§ **Work to complete**
The records follow. Filter them to the lines that hold "agent".
Start of Data extract
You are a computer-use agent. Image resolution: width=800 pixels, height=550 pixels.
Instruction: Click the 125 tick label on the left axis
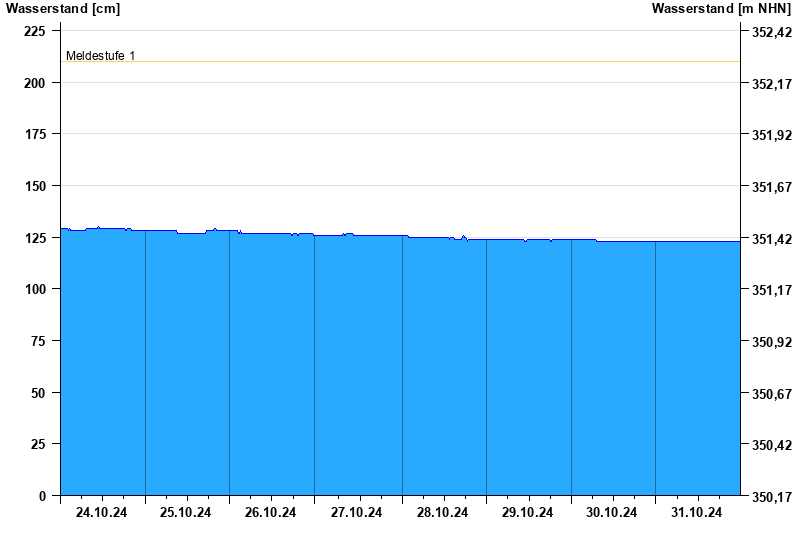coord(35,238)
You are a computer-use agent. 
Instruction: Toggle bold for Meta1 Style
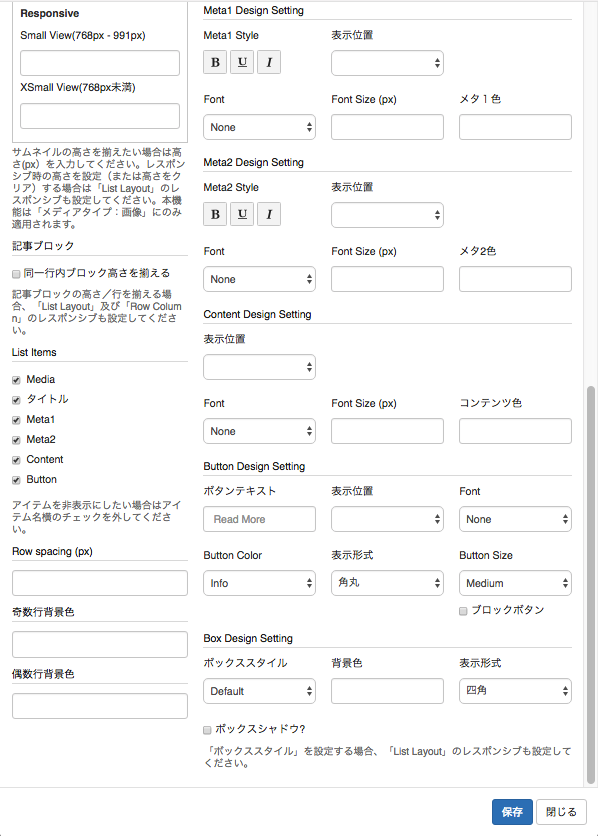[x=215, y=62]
End of Data extract
§ **Answer box**
You are a computer-use agent. Image resolution: width=800 pixels, height=550 pixels.
You are a computer-use agent. 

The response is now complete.